On a more encouraging note …
On a more encouraging note …
…their views seemed to change when asked to consider torture policy in light of the Golden Rule. When respondents were asked if the United States should “never use methods against our enemies that we would not want used on American soldiers,” more than half agreed.
The article quoted Tyler Wigg Stevenson …
“This is a spiritual crisis, I suggest, that should alarm all Christian leaders regardless of what we think about torture,” said Tyler Wigg Stevenson, a Baptist minister and human-rights activist from Nashville, Tenn., at a press conference announcing the survey’s results. “This bad news for the church is a plus for any special interest who wants to take advantage of us.”
However, he added, “The good news this poll reminds us of is that, as with any issue when Christians remember that our calling is to follow Jesus, he changes everything.”
David Gushee commented …
“My message to [Illinois] Sen. Barack Obama … is that you have an opportunity to make torture a moral and, in fact a religious issue—a values issue,” said Gushee, who teaches Christian ethics. “This is in your interest, because you are trying to communicate to religious Americans—and especially to evangelicals.”
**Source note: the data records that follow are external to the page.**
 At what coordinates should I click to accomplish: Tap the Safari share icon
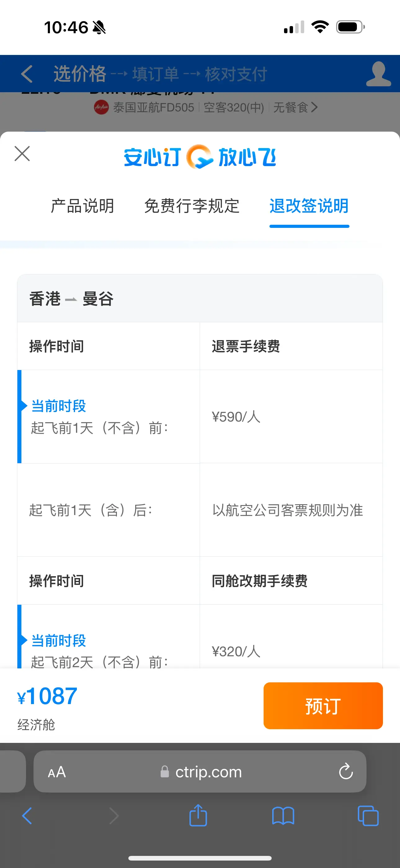[x=198, y=815]
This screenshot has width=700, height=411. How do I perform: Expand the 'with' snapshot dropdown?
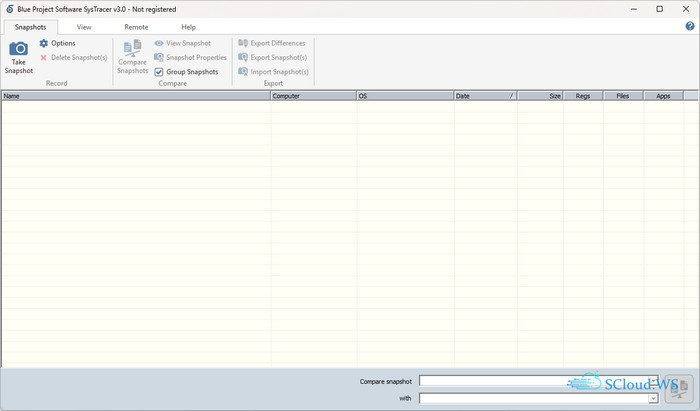653,398
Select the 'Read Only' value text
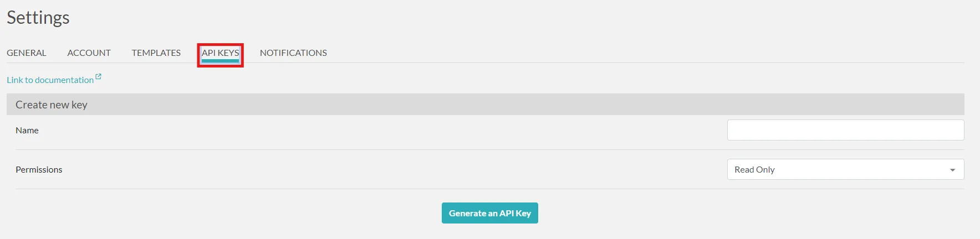Screen dimensions: 980x239 (x=754, y=170)
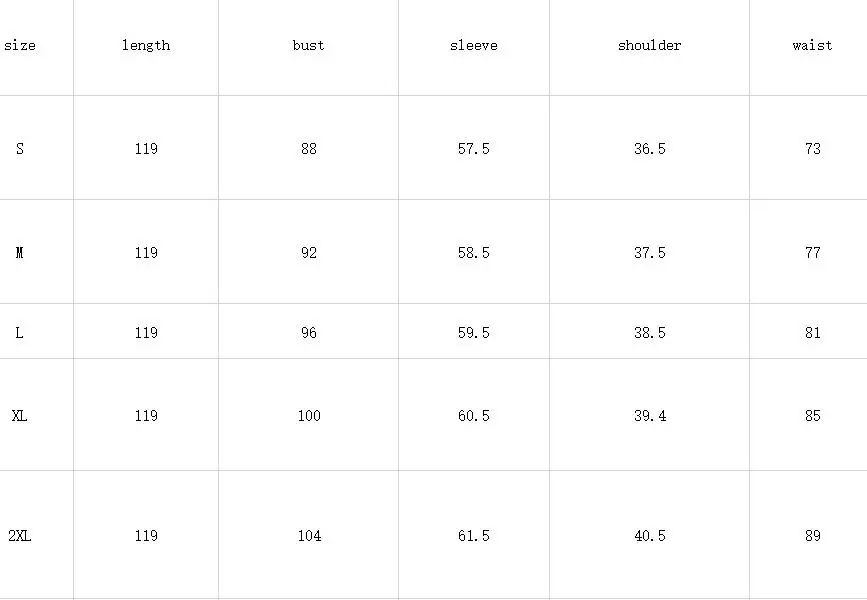Click the 'bust' header cell
The image size is (867, 600).
coord(309,48)
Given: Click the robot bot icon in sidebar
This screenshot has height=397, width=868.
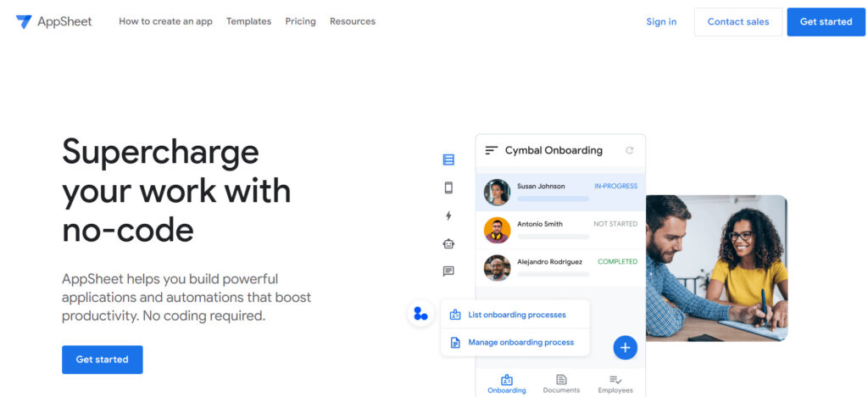Looking at the screenshot, I should coord(448,243).
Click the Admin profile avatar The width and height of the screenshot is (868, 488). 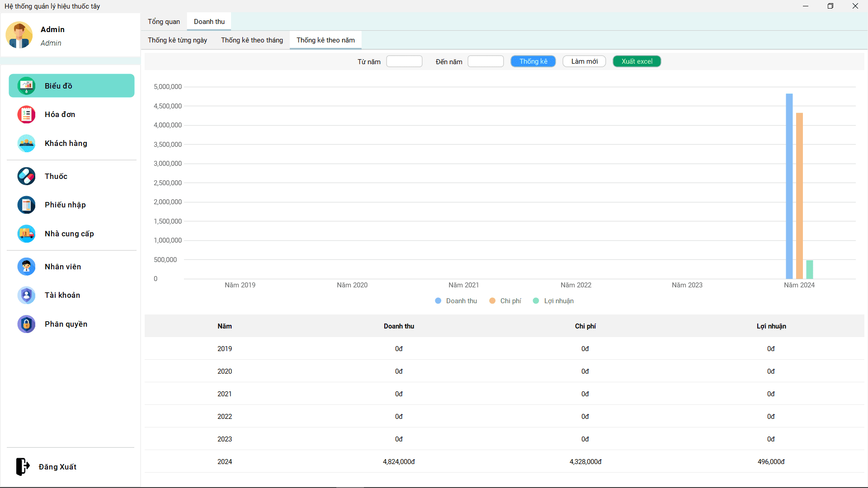tap(19, 35)
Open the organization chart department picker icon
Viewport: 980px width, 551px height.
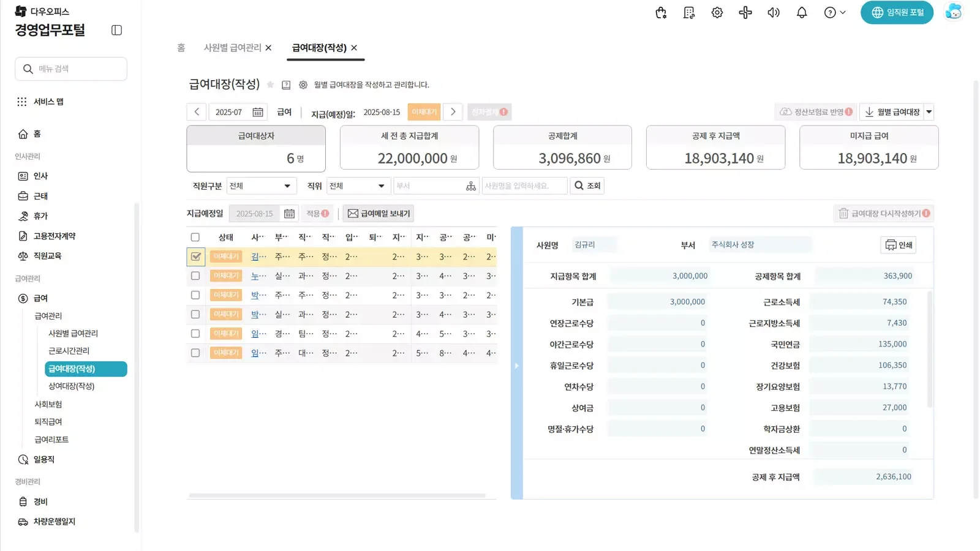470,186
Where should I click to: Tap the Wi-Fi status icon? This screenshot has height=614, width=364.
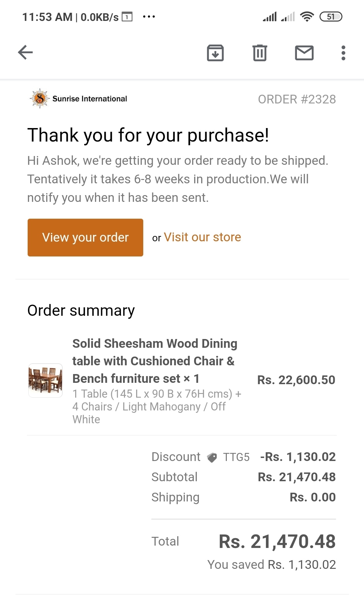[307, 17]
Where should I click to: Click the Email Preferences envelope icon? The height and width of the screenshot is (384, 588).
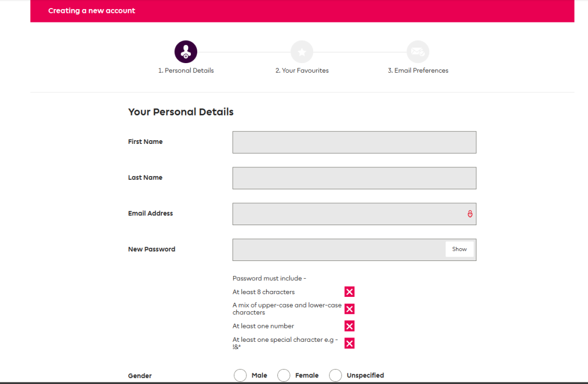(x=418, y=52)
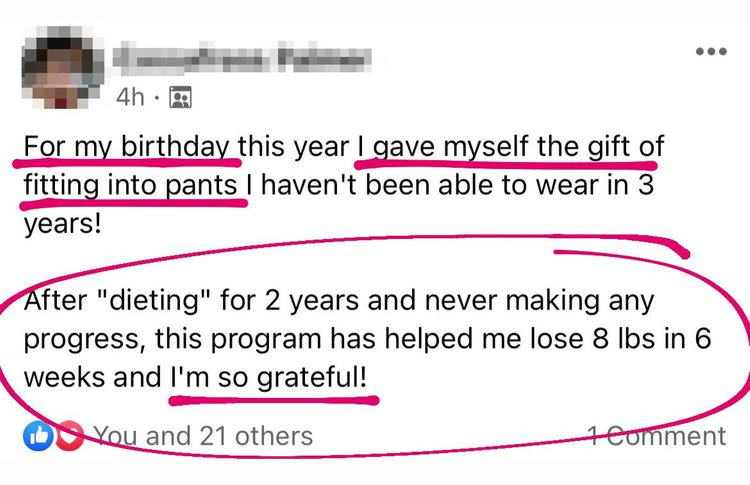Click the word "years!" ending the first paragraph

click(61, 222)
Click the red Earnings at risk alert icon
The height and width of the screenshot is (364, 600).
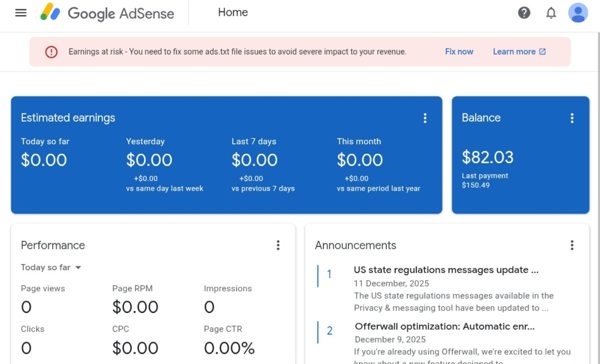point(51,52)
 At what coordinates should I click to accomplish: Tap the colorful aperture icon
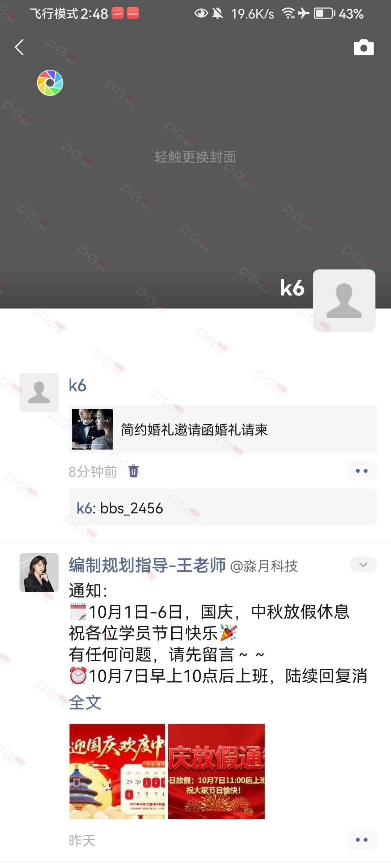(50, 83)
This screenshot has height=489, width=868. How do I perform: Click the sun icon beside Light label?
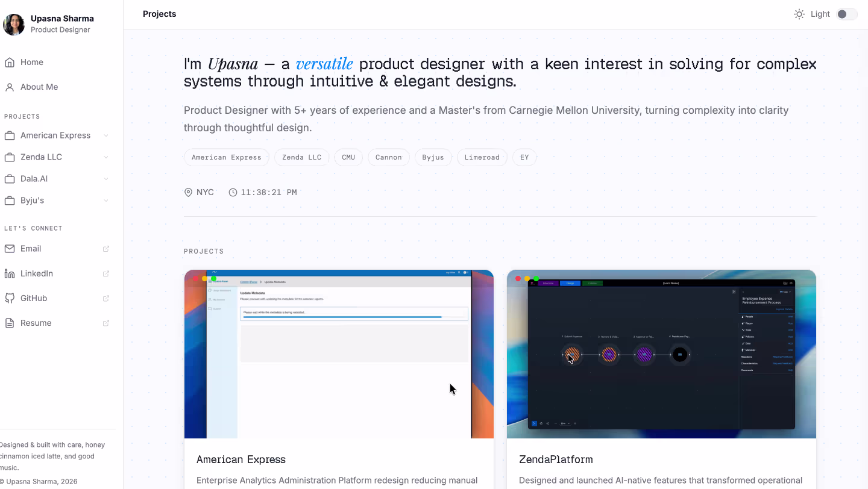(x=799, y=14)
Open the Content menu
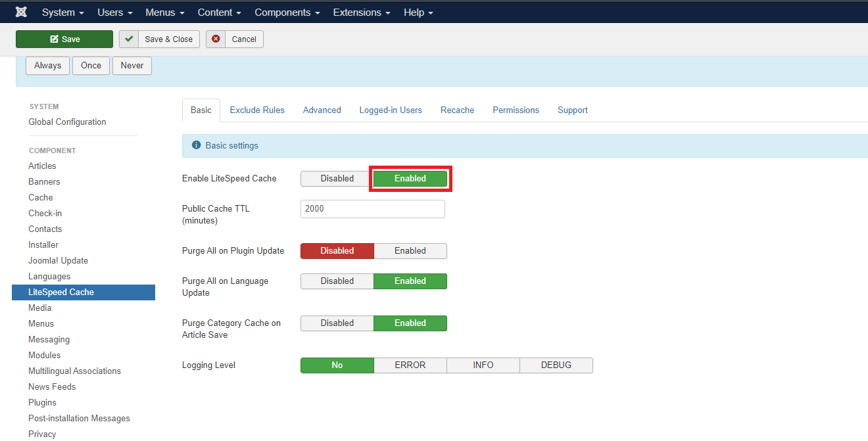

But he warned Obama not to soft-pedal the torture issue in his campaign speeches for fear of alienating middle-of-the-road voters. “I say: Say more about the issue of torture and not less,” Gushee said. “Don’t run away from the issue.”
Gushee noted that two-thirds of poll participants who support McCain support torture. He advised McCain …
For McCain, the veteran Arizona senator who endured years of torture while he was a prisoner of war in North Vietnam, Gushee had different advice. “I say to Sen. McCain: Make the tie between your personal narrative and your policy stance on human rights perfectly clear,” he said.
Gushee noted that two-thirds of those in the poll who said they were supporting McCain also support torture. According to the ABP article,
Gushee said he was disappointed with McCain’s actions on specific legislation earlier this year that seemed to indicate he was backtracking on his previous anti-torture stance. Gushee said one vote in particular was “grievously disappointing to all who follow … this battle for our national soul.”
Gushee’s advice to McCain:
“Tell your own voters why they are wrong on this issue, and why you are committed to the positions that you have articulated since 2002-2003 on the issue of torture.”
I hope that white Southern Evangelicals will have some thoughtful dialogue on what this poll tells us.